Saved data entries:
▽

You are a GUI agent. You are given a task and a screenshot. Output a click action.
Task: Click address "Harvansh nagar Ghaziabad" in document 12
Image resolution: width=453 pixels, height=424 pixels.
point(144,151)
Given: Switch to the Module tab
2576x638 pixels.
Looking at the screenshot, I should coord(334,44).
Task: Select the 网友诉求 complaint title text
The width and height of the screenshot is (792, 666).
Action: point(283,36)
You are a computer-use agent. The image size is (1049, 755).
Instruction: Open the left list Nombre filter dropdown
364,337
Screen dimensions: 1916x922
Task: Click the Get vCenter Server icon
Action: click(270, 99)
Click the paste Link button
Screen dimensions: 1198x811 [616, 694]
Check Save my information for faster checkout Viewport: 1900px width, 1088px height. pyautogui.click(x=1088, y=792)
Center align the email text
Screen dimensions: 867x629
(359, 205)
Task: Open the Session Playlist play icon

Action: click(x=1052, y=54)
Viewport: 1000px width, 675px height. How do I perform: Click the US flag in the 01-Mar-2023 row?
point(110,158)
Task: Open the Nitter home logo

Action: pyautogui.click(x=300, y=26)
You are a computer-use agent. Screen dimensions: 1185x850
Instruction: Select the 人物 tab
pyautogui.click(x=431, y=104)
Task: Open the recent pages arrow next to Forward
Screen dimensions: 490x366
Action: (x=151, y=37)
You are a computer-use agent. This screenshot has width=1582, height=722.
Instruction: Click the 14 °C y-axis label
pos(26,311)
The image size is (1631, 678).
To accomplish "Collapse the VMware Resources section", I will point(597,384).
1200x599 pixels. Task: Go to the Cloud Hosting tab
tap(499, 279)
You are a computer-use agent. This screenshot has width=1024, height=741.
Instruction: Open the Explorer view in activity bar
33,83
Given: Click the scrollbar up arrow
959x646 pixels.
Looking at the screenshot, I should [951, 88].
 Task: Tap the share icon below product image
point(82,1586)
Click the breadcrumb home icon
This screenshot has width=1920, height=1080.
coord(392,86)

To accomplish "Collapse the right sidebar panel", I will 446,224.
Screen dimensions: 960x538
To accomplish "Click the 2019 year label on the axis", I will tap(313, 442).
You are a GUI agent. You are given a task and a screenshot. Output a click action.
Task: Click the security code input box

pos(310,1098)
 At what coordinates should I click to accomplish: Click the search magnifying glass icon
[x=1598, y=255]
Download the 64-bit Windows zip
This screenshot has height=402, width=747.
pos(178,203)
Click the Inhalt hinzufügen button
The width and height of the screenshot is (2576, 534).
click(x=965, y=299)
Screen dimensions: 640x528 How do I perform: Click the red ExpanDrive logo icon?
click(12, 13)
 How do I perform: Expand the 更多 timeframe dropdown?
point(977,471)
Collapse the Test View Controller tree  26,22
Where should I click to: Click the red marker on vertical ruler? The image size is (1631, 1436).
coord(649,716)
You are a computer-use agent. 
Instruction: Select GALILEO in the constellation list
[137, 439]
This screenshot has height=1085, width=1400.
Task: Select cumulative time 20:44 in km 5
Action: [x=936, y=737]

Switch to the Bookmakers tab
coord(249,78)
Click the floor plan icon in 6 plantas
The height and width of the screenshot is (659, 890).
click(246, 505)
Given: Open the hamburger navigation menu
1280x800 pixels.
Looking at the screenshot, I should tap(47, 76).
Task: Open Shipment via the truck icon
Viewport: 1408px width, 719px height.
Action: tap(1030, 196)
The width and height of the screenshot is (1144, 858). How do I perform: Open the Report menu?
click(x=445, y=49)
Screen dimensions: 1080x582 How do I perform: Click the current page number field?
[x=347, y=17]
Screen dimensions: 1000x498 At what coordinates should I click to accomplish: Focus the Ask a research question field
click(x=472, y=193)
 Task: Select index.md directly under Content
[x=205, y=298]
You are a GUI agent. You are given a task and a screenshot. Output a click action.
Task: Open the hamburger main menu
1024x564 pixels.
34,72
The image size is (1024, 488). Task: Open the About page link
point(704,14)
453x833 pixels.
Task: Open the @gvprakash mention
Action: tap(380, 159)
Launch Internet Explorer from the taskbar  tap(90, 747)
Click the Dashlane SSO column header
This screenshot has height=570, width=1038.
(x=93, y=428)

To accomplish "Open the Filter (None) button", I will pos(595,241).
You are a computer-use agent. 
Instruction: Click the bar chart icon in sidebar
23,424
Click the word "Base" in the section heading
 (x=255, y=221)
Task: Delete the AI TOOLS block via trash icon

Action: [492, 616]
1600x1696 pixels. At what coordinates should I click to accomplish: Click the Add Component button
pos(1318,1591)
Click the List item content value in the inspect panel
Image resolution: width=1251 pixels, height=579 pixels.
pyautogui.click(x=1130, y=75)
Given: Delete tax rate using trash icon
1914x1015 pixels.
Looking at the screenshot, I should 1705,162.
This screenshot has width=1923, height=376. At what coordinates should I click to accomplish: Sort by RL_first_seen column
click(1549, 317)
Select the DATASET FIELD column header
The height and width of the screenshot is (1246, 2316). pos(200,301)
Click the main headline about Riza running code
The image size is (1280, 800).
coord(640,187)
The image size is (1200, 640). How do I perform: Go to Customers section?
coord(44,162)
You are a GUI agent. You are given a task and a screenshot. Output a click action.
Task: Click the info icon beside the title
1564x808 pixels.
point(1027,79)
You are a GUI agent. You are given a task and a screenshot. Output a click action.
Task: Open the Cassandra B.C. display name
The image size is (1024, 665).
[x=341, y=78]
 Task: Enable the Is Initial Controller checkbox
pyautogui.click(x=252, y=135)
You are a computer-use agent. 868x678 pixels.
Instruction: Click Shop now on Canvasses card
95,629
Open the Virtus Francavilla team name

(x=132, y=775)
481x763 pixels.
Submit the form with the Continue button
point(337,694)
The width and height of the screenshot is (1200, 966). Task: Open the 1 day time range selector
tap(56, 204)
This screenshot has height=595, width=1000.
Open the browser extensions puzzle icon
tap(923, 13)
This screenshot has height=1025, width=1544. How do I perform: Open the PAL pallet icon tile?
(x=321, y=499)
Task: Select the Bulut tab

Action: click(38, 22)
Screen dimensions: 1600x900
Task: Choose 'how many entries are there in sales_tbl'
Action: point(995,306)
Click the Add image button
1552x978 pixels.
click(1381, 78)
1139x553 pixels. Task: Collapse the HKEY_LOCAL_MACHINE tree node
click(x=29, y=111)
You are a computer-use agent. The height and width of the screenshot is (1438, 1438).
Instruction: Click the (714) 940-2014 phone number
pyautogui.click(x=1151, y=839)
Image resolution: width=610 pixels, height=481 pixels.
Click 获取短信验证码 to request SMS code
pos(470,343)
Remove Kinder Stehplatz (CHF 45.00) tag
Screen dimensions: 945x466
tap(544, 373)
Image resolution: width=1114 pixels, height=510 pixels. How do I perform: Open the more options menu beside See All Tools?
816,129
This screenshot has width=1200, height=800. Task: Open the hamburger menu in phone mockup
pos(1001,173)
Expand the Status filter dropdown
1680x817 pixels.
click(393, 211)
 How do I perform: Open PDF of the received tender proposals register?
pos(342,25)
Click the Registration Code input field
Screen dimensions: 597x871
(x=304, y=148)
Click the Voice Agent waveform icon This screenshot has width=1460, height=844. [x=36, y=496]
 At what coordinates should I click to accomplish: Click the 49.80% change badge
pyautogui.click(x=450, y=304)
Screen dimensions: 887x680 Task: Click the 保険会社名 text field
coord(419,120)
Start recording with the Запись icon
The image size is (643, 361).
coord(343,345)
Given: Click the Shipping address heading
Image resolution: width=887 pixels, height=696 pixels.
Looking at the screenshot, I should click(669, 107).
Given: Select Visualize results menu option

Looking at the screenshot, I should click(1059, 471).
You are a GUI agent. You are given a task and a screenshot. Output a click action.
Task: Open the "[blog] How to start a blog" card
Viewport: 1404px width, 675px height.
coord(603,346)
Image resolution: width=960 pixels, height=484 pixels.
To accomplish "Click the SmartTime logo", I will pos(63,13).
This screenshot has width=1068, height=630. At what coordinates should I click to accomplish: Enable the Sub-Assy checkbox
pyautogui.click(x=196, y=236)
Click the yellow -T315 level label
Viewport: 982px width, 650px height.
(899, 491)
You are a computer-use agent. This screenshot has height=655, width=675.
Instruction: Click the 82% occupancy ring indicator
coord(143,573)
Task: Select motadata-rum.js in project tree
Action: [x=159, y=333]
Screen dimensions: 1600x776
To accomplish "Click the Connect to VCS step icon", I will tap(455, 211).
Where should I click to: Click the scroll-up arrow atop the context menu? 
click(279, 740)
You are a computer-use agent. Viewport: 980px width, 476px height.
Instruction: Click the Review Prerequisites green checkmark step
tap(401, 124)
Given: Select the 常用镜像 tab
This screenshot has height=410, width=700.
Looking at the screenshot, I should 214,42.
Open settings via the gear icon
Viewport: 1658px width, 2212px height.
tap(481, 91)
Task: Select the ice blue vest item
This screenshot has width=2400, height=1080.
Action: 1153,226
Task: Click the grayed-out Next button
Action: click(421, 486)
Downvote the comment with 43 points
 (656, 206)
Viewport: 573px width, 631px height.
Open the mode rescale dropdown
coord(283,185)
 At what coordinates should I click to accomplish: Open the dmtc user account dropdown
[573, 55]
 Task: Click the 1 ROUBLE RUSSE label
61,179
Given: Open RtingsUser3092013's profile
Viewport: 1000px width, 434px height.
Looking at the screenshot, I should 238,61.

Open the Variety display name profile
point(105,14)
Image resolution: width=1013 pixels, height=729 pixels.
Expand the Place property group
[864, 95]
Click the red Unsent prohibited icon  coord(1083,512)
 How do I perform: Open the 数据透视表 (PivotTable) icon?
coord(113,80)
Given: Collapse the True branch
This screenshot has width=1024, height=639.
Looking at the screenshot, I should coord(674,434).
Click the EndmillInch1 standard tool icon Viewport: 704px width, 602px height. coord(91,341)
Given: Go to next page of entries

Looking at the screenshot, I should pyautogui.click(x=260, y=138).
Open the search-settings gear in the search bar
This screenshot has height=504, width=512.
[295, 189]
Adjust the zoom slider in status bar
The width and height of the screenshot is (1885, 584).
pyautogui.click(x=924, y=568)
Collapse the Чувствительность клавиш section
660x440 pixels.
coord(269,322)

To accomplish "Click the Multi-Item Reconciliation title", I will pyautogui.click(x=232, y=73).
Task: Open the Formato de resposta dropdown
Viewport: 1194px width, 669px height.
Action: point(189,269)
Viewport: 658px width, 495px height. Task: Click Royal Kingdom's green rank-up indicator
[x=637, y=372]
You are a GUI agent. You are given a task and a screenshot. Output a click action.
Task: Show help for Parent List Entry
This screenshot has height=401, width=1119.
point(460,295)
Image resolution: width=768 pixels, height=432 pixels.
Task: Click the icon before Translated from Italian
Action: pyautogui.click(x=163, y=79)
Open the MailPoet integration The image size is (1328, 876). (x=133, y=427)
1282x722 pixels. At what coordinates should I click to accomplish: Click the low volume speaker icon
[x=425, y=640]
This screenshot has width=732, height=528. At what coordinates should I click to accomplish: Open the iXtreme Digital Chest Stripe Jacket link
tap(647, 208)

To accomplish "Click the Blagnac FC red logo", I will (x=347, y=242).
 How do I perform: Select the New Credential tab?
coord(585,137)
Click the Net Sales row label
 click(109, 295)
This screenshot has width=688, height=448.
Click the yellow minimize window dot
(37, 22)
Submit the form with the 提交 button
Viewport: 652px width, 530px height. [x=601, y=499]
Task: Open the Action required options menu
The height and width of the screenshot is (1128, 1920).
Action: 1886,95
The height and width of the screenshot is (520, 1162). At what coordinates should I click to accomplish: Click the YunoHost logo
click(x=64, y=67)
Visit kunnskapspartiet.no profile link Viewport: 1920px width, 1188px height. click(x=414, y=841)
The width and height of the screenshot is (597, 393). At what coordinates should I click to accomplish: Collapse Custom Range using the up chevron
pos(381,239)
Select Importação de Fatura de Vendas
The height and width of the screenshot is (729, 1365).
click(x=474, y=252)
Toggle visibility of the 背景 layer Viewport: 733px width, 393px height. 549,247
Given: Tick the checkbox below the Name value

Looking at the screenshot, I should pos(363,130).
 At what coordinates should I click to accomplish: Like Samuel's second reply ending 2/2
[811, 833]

△

Problem requirements
Check each line of the data above for the word "address" and copy the ones where it is found.

Expected answer
Task: Click address "Harvansh nagar Ghaziabad" in document 12
Given: Click the Shipping address heading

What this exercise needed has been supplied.